Monitoring Archives

Lets take a light bubbly kubernetes project like arkade retro gaming and ramp up the fun by adding monitoring! Bleck. Seriously though, I’d like to learn more about monitoring a kubernetes cluster so lets get started. Today (erm this week) I’ll build that into my home cluster.

Setup

I recently setup the grafana/prometheus combination to monitor my main server. The server runs pretty idle, and never really gets overloaded. I do want to monitor drive temps on the server RAID. I also want to monitor network usage of the WAN NIC just to compare with the usage report from my ISP.

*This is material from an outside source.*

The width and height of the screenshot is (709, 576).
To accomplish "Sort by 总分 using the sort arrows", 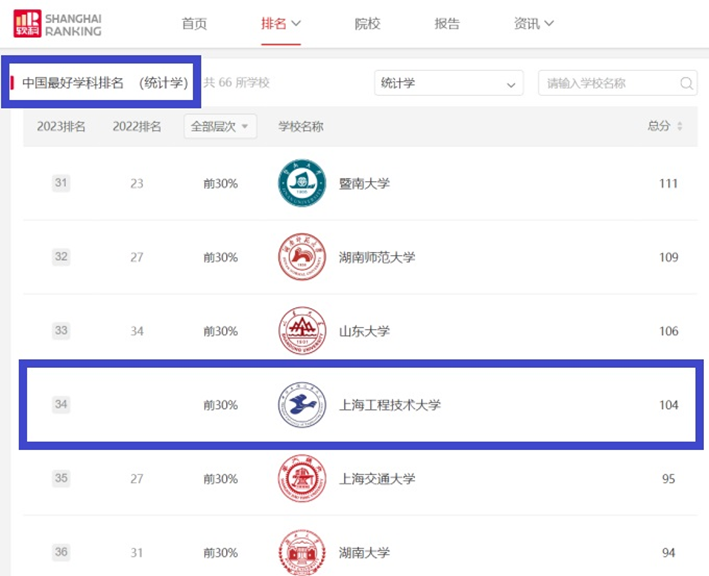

To get the network monitor, I setup a custom vnstat -> telegraf -> prometheus chain which was sort of interesting (but *really* not required for my cluster – so skip over if you want). The kubernetes content you crave continues below…

vnstat

$ sudo apt install vnstat 
$ systemctl enable vnstat 
$ systemctl start vnstat

I played with vnstat commands for a while to reduce the number of interfaces it was tracking:

$ sudo vnstat --remove --iface gar0 --force
$ sudo vnstat --add --iface wan 
$ sudo vnstat --add --iface lan 
...
$ vnstat wan -m 

 wan  /  monthly

        month        rx      |     tx      |    total    |   avg. rate
     ------------------------+-------------+-------------+---------------
       2025-08     99.15 GiB |   23.86 GiB |  123.01 GiB |  394.52 kbit/s
       2025-09    394.20 GiB |  169.98 GiB |  564.18 GiB |   21.31 Mbit/s
     ------------------------+-------------+-------------+---------------
     estimated      4.39 TiB |    1.89 TiB |    6.28 TiB |

Let that run for a while and soon you can dump traffic stats for the various NICs in the linux box. Side note my linux server is my router so I’ve got my interface adapters renamed ‘wan’, ‘lan’, ‘wifi’ etc. depending on what they are connected to. ‘wan’ is external traffic to the modem. ‘lan’ is all internal traffic (lan is a bridge). ‘wifi’ goes off to my wireless access point (wifi lives in the lan bridge).

telegraf

Now setup telegraf to scrape the vnstat reports and feed them to prometheus.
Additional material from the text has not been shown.